- **Directions**: Return the lines starting with the line containing "You are a computer-use" and going on through the line containing "click(31, 310)", both included, reproducing each item precisely and leaving the pictures out of your answer.

- **Supplied material**:
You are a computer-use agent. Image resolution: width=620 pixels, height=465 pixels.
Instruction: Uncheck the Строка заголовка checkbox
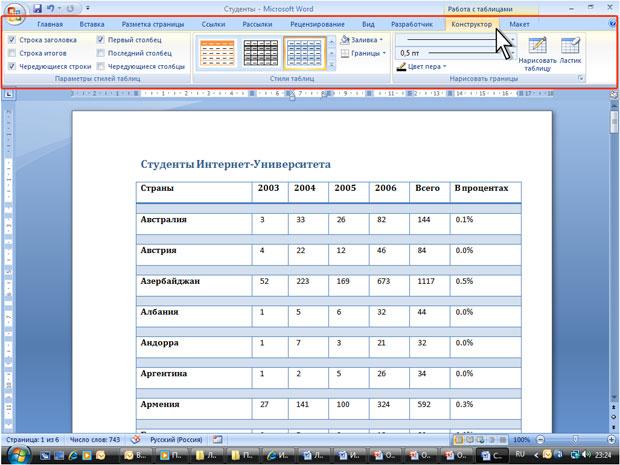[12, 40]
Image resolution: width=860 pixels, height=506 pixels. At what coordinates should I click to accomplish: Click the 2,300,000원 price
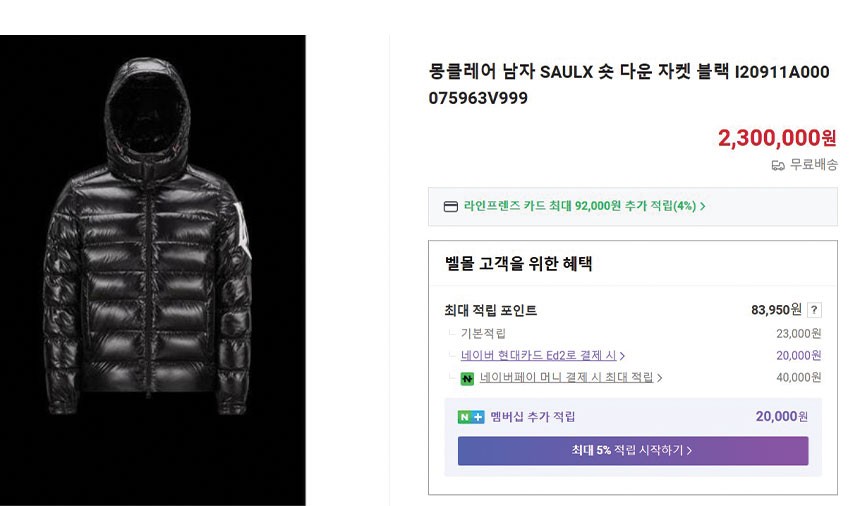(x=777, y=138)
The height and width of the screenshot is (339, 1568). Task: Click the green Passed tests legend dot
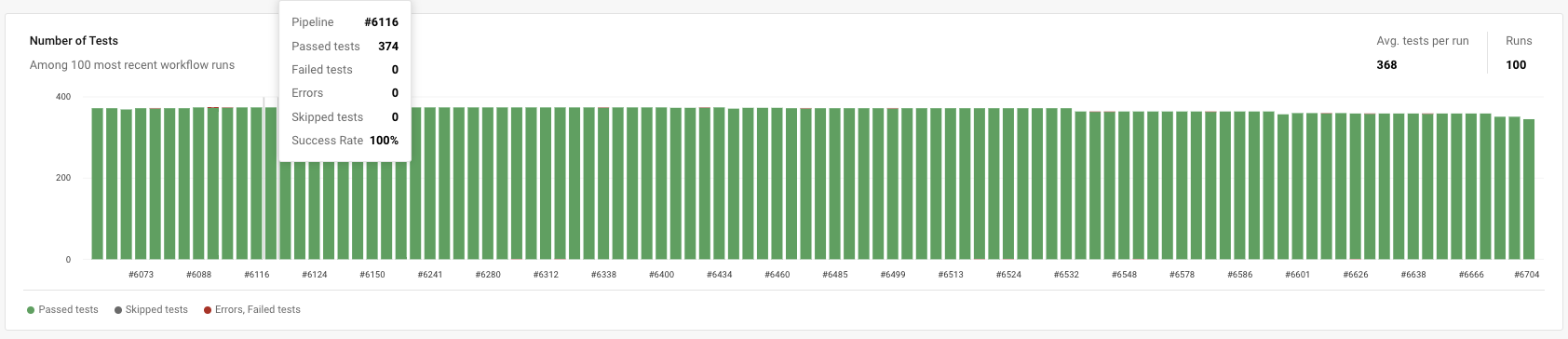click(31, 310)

--

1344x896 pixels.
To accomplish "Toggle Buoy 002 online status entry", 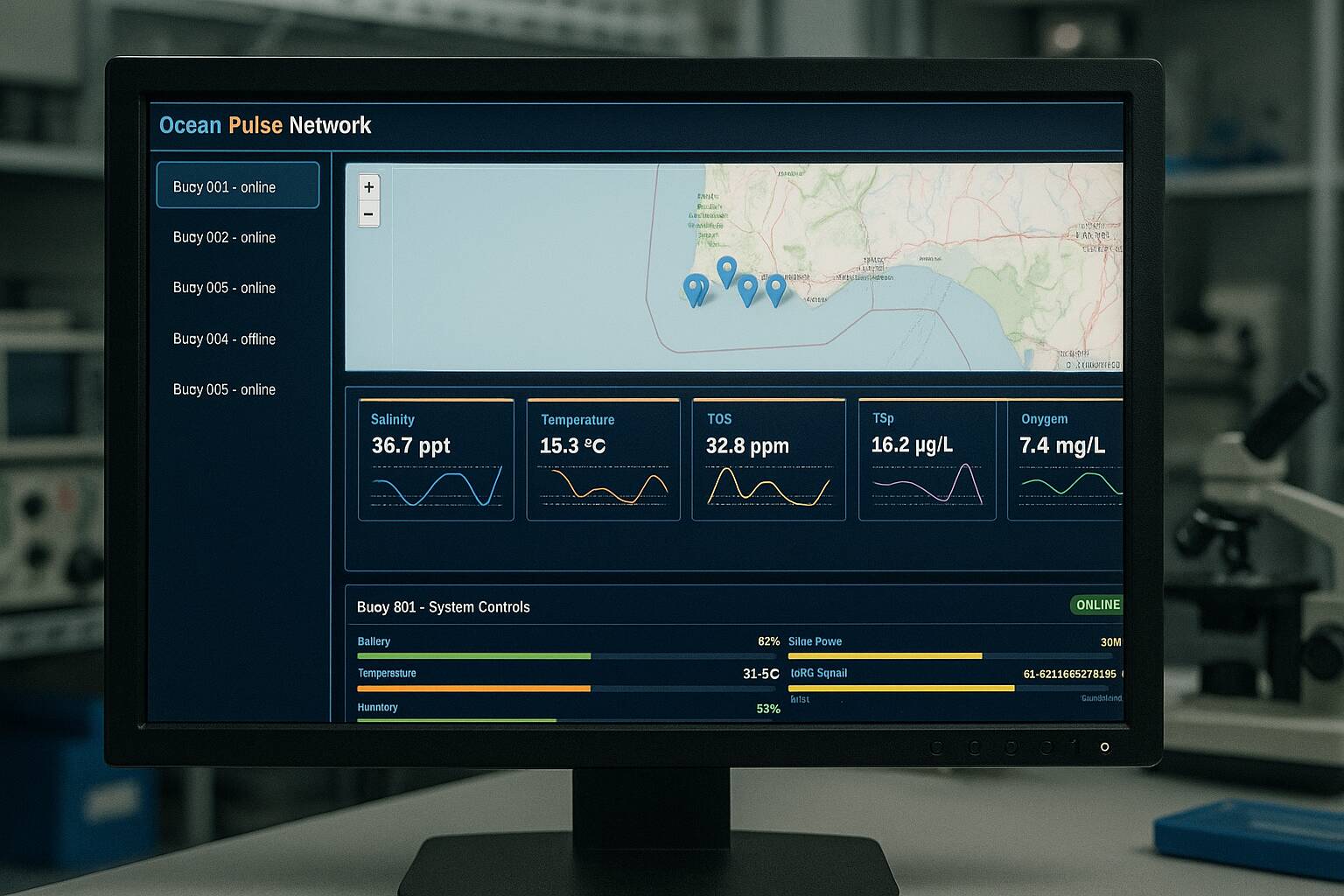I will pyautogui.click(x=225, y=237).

- **Response**:
You are a computer-use agent. Image resolution: width=620 pixels, height=465 pixels.
Instruction: Uncheck the Строка заголовка checkbox
[12, 40]
Image resolution: width=860 pixels, height=506 pixels. At what coordinates should I click to accomplish: Click the 2,300,000원 price
(x=777, y=138)
The height and width of the screenshot is (339, 1568). Task: Click the green Passed tests legend dot
click(31, 310)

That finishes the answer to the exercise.